The role of temperature and Coulomb correlation in stabilization of CsCl-phase in FeS under pressure
A.O. Shorikov, V.V. Roizen, A.R. Oganov, V.I. Anisimov

TL;DR
This study investigates how temperature and electron correlations influence the stability of the CsCl-phase in FeS under high pressure, resolving discrepancies between experiments and theoretical predictions relevant to planetary core models.
Contribution
The paper demonstrates that including electron correlations and entropic effects explains the experimentally observed CsCl-phase stability in FeS at high pressures.
Findings
Electron correlations are crucial for phase stability.
Entropic effects stabilize the CsCl-phase.
Discrepancy between theory and experiment is resolved.
Abstract
The iron-sulfur system is important for planetary interiors and is intensely studied, particularly for better understanding of the cores of Mars and Earth.
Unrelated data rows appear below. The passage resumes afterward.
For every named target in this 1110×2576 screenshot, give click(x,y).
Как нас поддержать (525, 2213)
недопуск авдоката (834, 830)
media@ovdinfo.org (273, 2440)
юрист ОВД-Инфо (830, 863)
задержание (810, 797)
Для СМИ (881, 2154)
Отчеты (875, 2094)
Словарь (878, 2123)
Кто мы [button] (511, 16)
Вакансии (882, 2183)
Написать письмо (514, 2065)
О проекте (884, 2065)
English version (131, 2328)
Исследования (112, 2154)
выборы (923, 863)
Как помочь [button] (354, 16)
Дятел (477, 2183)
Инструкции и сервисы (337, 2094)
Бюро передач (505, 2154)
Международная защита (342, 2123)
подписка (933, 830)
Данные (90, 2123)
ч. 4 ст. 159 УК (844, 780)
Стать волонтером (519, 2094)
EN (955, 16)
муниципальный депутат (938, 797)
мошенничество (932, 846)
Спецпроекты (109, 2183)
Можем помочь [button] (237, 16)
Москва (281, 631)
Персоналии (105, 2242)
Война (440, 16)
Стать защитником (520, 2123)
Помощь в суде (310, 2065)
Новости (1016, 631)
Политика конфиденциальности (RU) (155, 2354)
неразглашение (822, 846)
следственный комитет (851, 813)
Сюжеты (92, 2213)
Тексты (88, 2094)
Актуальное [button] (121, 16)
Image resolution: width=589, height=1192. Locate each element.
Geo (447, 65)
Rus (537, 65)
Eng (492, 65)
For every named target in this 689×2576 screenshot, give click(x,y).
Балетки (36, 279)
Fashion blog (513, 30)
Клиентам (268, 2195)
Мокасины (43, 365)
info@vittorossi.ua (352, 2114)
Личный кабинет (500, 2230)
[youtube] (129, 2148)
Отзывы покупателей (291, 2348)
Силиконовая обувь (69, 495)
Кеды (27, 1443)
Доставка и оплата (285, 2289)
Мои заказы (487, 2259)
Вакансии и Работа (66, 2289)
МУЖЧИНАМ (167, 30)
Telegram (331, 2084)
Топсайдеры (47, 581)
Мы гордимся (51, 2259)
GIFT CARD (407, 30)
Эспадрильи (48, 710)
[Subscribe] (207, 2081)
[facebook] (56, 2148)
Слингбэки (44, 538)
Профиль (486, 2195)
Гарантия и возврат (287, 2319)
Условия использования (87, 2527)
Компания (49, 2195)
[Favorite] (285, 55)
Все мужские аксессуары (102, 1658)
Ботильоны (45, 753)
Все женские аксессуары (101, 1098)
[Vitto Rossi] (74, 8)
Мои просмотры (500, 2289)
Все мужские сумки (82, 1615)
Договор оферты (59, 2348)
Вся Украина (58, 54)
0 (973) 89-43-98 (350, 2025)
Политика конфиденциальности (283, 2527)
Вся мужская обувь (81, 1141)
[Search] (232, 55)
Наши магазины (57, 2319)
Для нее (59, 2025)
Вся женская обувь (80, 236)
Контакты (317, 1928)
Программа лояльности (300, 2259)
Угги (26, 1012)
Yet, there is a paradox about high-pressure stability of FeS: ab initio global optimization (at DFT level) predicts a Pmmn phase (with a distorted rocksalt structure) to be stable at pressures above ~120 GPa, which has not yet been observed in the experiments that instead revealed a CsCl-type phase which, according to density functional calculations, should not be stable. Using quasiharmonic free energy calculations and the dynamical mean field theory, we show that this apparent discrepancy is removed by proper account of electron correlations and entropic effects.